Of the studies reviewed, 26 of 32 noted external contextual factors, from all countries represented across all studies. Of all studies, 17 commented on internal contextual factors within the system the study was conducted; and 15 studies had commentary on both external and internal contexts. External contextual challenges often related to the wider infrastructure, such as variability in contexts relating to centralisation of information and human resource and information and communication technology (ICT) constraints [21, 25, 26, 3034]. For example, Kimura et al. observed healthcare system issues arising during the implementation of EHR for intractable diseases in Japan [30], where a complex, decentralized administrative system and language barriers related to the Japanese script required country-specific tools and expertise to overcome data entry challenges. A study from Taiwan explored ways to overcome the challenge of data exchange between hospitals [34]. A lack of funds for healthcare technology as well as a lack of public health government initiatives and a fragmented healthcare system also created challenges in health care provision [21, 33]. Access to mobile networks and web-based technologies demonstrated the variability in “maturity” of the different contexts, where important constraints particular to LMIC contexts were observed in three studies conducted in India, Myanmar, and China.
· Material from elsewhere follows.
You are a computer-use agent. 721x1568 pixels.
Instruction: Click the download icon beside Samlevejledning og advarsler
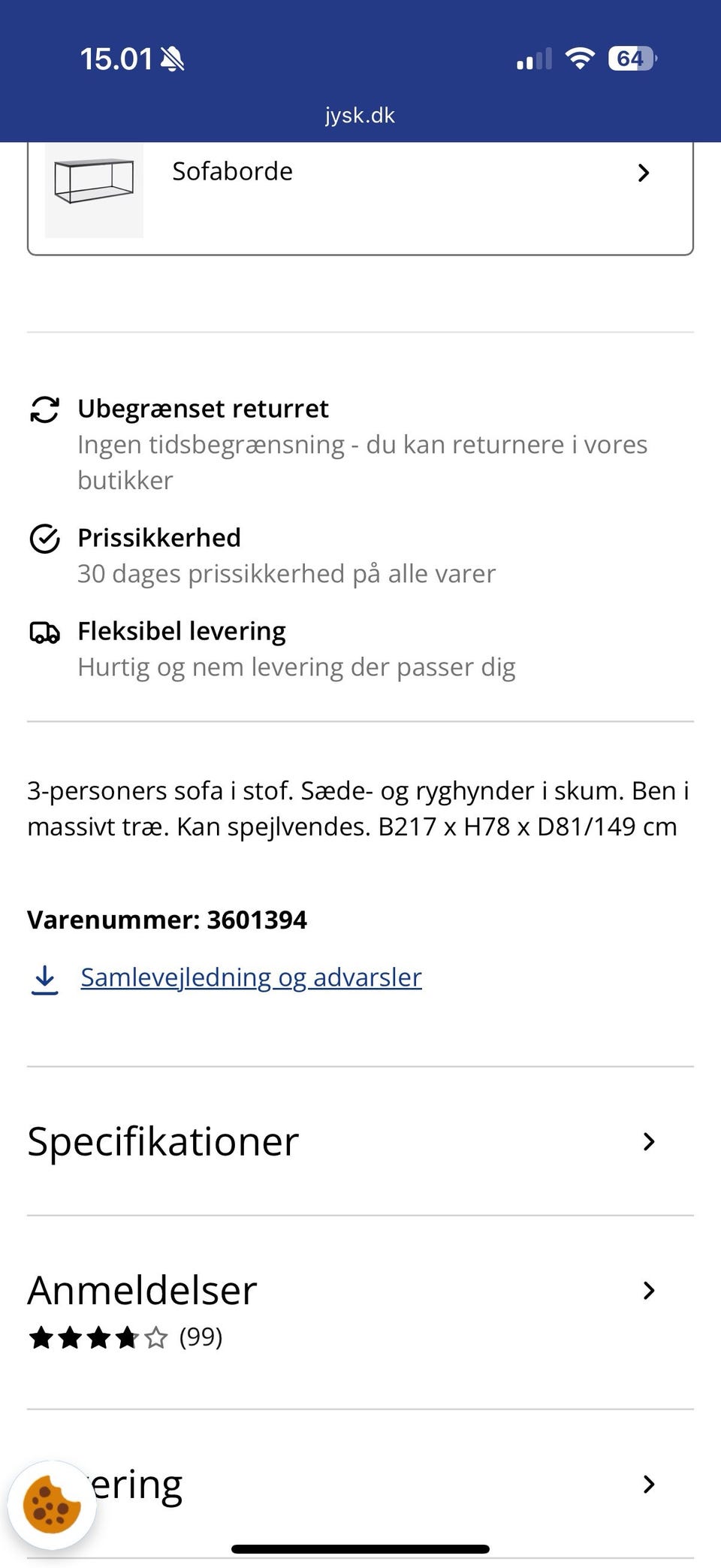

In these contexts, inconsistent power supplies led to difficulties in EHR system implementation and intermittent internet availability constrained the development of web-based services [2123]. However, a number of studies were able to leverage mobile networks and web-based platforms to wider benefit [24, 3538]. Studies reported different levels of maturity vis-à-vis EMR systems reach within a given context [27, 29, 3946]. However, studies conducted during earlier stages of EMR introduction documented progression from paper to electronic documentation as particularly time-consuming and requiring significant human resource allocation [21, 22, 47]. In rural China, for example, data entry was required to transfer data from paper-based systems to web-based forms by on-site staff or through instructions from mobile phone conversations, landlines, or fax, which carried a higher risk of human error requiring data entry supervision [22].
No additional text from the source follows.